It came from academics who realized that saying "global warming" was confusing
to people when the climate swung wildly from unusually hot to unusually cold.
It takes some time and a willing listener to explain that "warming" means
increased energy in the climate system, and therefore more dramatic swings
between hot and cold weather.

Saying "global warming" also does nothing to communicate things like change in
precipitation patterns.

Using the phrase "climate change" does a much better job of encompassing these
phenomenon.

------
frosted-flakes
There's definitely truth to the point that consumers might suspect poorer
quality when eco-friendly labels are present.

When it comes to food, if I see two products on the shelf that are identical
except that one is labelled "50% less salt" or "lite", I immediately come to
the inclusion that the "healthier" one compromises taste for healthiness,
leading me to select the "regular" product. Because why have two separate
products otherwise?

Experience has definitely confirmed this for me. "Lite" pancake syrup (not
maple) tastes noticeably worse than the regular stuff, and anything gluten-
free that normally contains gluten, like bread, is typically disgusting in
comparison to the normal product. (On the other hand, Cheerios cereal became
gluten-free simply by changing the manufacturing or growing process to avoid
cross-contamination, and that didn't bother me.)

------
rocqua
Being green used to be purely virtue signaling. The idea 'be the change you
want to see' combined with (a few years ago) the higher costs of green
products have lead to 'look what I am willing to sacrifice for the
environment'. Once going green is no longer a sacrifice, it loses its value as
virtue signaling. Moreover, as it used to be the case that green was more
expensive, much of the marketing really focused on this virtue signaling.
Because being green needed to be a unique selling point to make it worth it.

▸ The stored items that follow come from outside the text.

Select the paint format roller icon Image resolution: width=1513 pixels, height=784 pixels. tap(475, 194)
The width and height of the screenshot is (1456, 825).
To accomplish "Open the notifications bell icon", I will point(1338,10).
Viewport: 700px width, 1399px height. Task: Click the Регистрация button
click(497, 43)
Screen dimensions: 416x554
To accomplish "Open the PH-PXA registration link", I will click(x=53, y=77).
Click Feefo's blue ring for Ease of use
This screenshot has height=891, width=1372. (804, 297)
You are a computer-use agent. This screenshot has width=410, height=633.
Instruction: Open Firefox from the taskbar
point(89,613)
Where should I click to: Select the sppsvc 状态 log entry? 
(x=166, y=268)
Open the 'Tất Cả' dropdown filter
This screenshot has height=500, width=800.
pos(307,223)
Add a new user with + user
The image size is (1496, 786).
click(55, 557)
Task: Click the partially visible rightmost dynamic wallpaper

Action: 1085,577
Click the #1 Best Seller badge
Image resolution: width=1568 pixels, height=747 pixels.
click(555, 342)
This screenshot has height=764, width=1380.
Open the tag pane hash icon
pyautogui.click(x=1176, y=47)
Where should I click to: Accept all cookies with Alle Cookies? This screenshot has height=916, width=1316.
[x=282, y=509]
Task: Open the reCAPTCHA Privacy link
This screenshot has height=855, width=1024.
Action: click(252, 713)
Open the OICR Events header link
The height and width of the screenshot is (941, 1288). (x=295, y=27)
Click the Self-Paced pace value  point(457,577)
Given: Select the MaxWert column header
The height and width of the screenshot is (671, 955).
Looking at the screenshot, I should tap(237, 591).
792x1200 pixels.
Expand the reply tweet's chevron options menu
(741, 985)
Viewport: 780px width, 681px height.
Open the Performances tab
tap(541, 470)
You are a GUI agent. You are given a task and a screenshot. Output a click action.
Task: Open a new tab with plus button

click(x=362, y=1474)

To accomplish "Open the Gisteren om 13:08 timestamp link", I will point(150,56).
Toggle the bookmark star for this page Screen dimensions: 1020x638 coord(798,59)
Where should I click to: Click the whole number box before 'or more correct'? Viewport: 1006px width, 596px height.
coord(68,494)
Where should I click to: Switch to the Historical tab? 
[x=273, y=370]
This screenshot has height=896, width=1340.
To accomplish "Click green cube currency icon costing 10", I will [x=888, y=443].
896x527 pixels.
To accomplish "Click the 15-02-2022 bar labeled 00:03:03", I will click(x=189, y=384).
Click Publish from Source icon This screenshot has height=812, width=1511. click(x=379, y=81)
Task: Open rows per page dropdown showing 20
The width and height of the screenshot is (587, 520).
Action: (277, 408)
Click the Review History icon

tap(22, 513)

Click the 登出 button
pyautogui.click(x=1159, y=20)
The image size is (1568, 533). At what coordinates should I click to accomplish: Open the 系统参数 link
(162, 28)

It seems like this perception of green hasn't caught up with reality yet. This
also explains the (worry about) accusations of green-washing. If a company
announces some green improvement in their products, people read that as virtue
signaling. Then, when it comes out the company has not made green sacrifices
elsewhere, that is seen as not virtuous. Problem is, their announcement was
not 'we are making sacrifices to be green' but 'we made improvements that are
green'. But that is not how people read such announcements.